=== Provided data ===

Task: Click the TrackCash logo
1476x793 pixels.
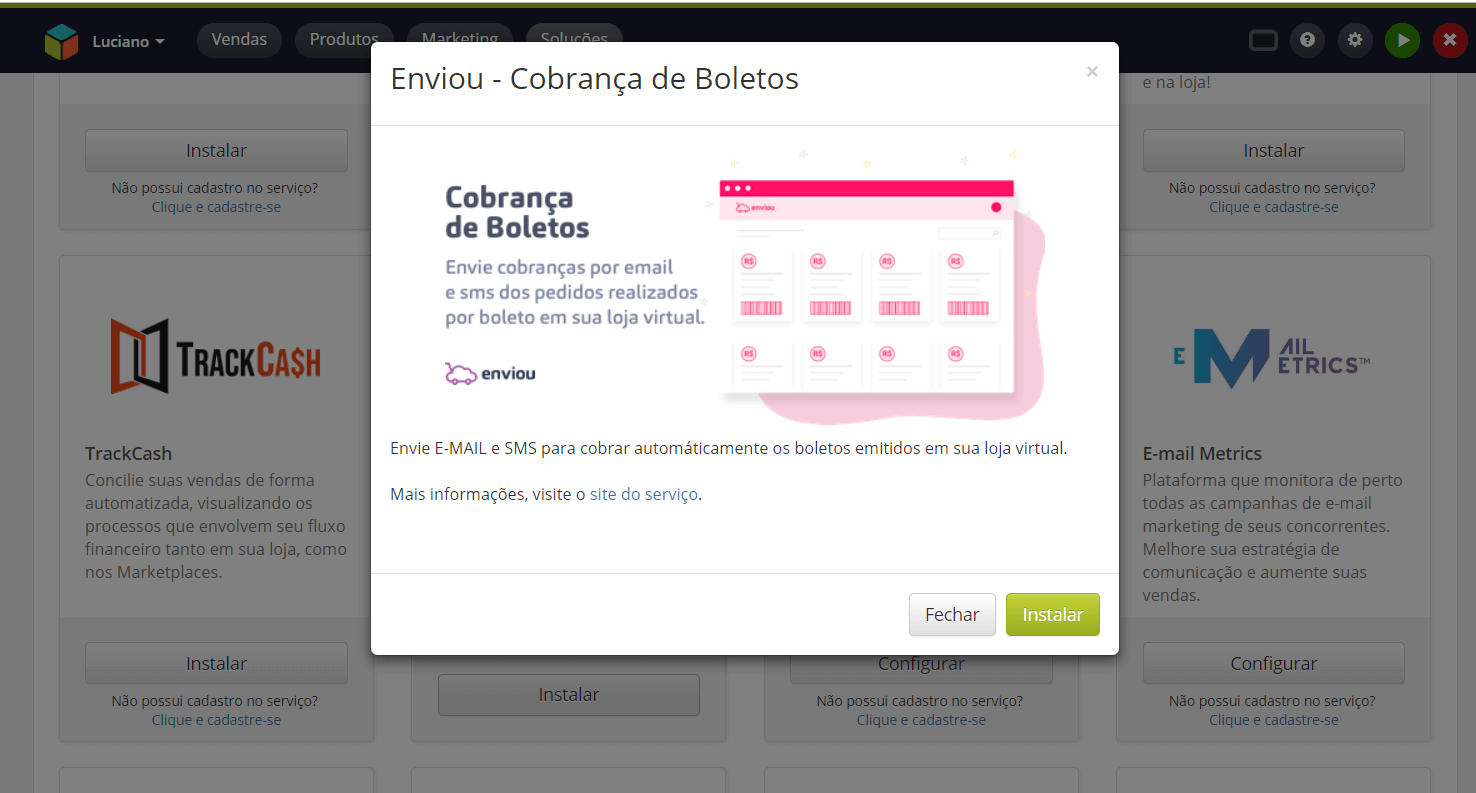Action: tap(216, 356)
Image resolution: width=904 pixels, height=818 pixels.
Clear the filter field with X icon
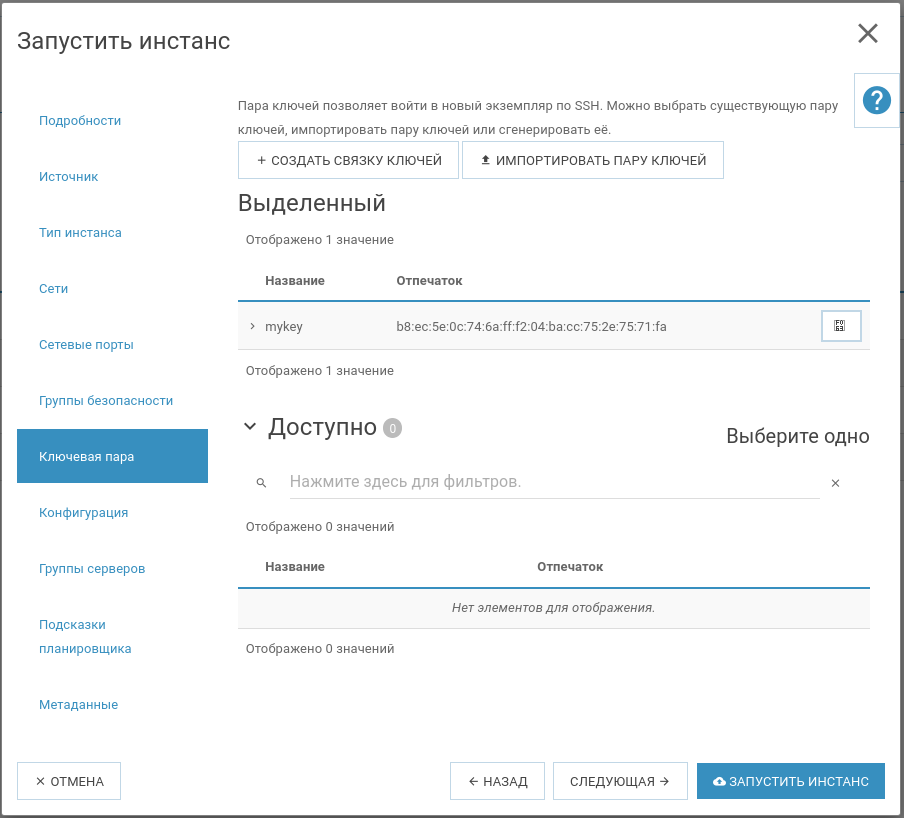835,483
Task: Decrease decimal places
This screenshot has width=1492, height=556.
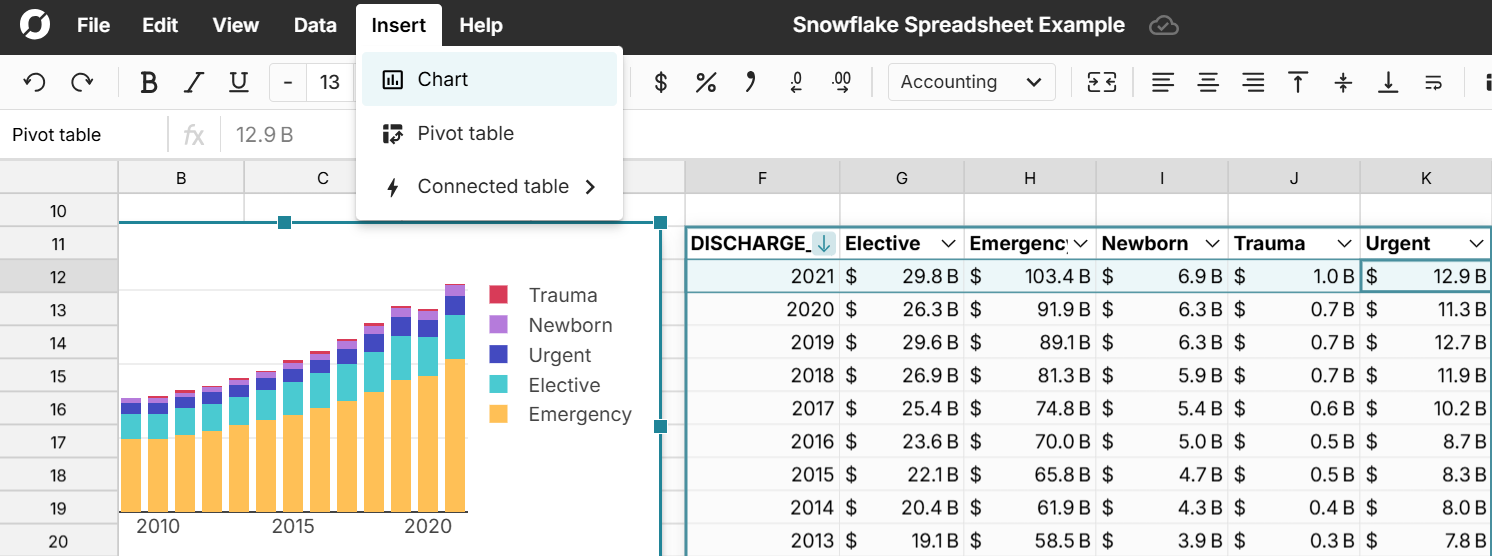Action: (x=796, y=82)
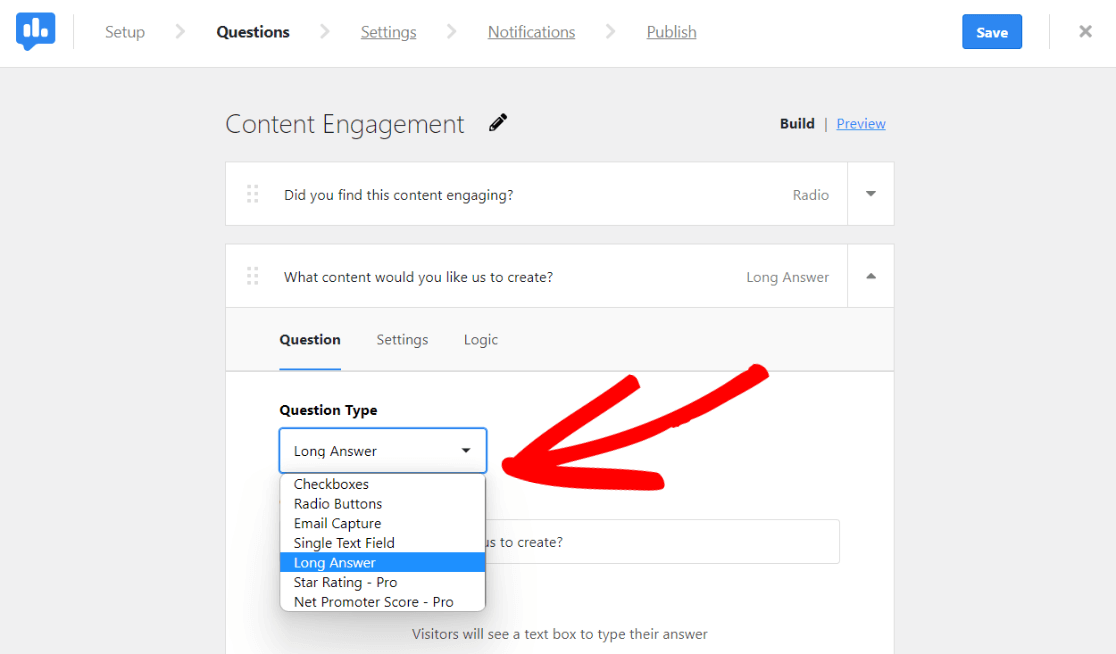Open the Question Type dropdown
This screenshot has height=654, width=1116.
(382, 450)
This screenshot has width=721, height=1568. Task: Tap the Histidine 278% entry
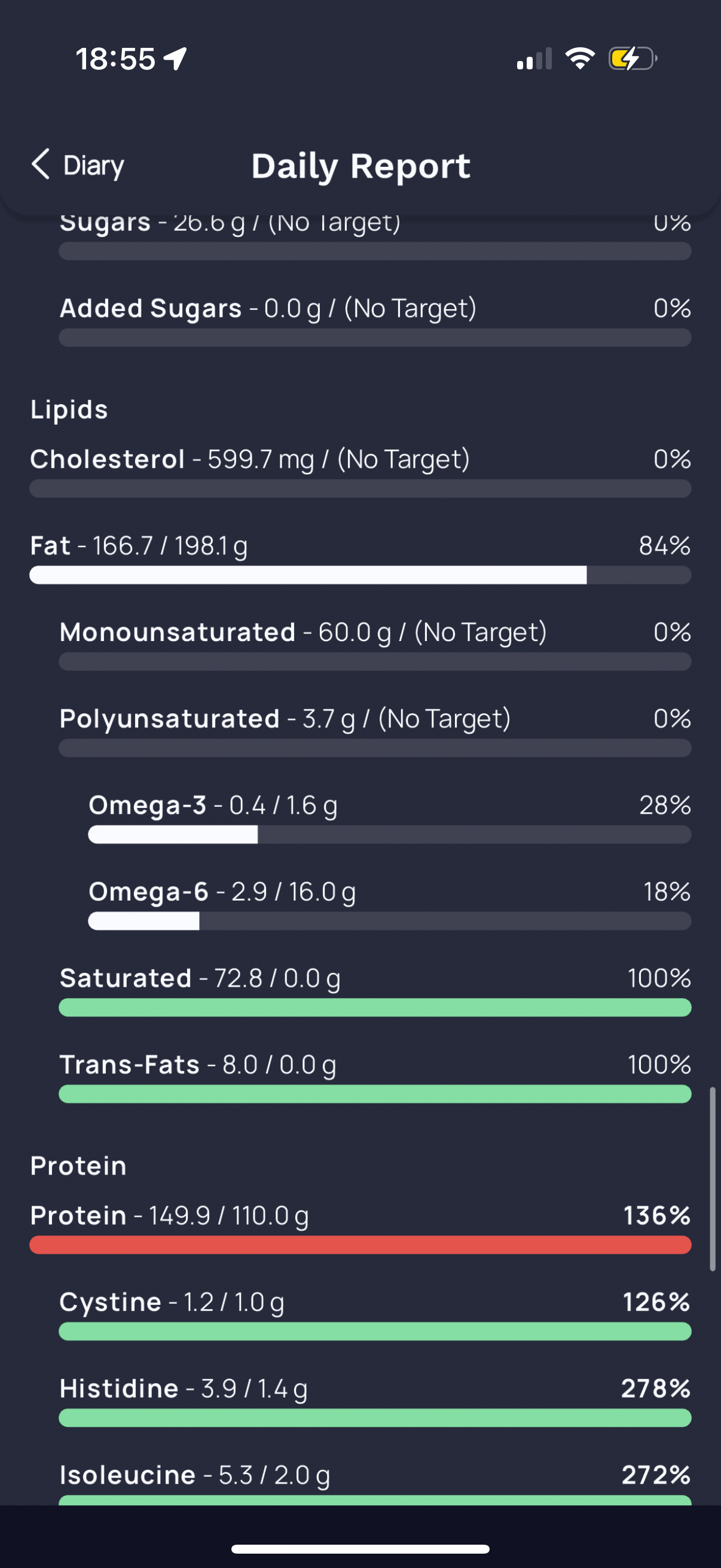[x=375, y=1401]
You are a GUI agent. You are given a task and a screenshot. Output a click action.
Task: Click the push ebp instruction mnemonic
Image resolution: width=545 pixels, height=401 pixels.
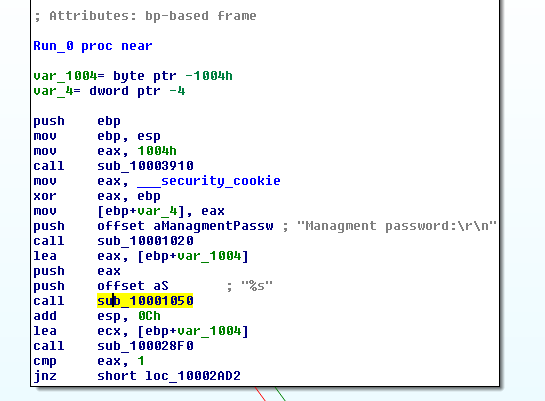[x=49, y=121]
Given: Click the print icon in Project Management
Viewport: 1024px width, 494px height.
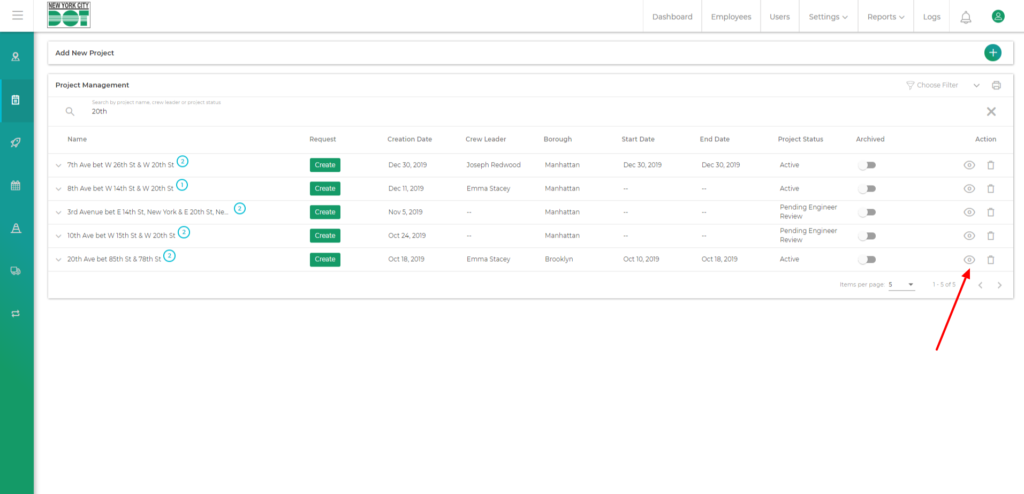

===

▶ Your instructions:
Leaving out the pictures, print each line of the records above from the first up to and including the one that contains "Task: Click the push ebp instruction mnemonic", exactly as written.

▶ Output of the task:
Task: Click the TrackCash logo
1476x793 pixels.
Action: tap(216, 356)
Image resolution: width=904 pixels, height=818 pixels.
Clear the filter field with X icon
835,483
Task: Decrease decimal places
This screenshot has width=1492, height=556.
Action: (x=796, y=82)
Open the Question Type dropdown
This screenshot has height=654, width=1116.
(382, 450)
This screenshot has width=721, height=1568. Task: Tap the Histidine 278% entry
[x=375, y=1401]
You are a GUI agent. You are given a task and a screenshot. Output a click action.
Task: Click the push ebp instruction mnemonic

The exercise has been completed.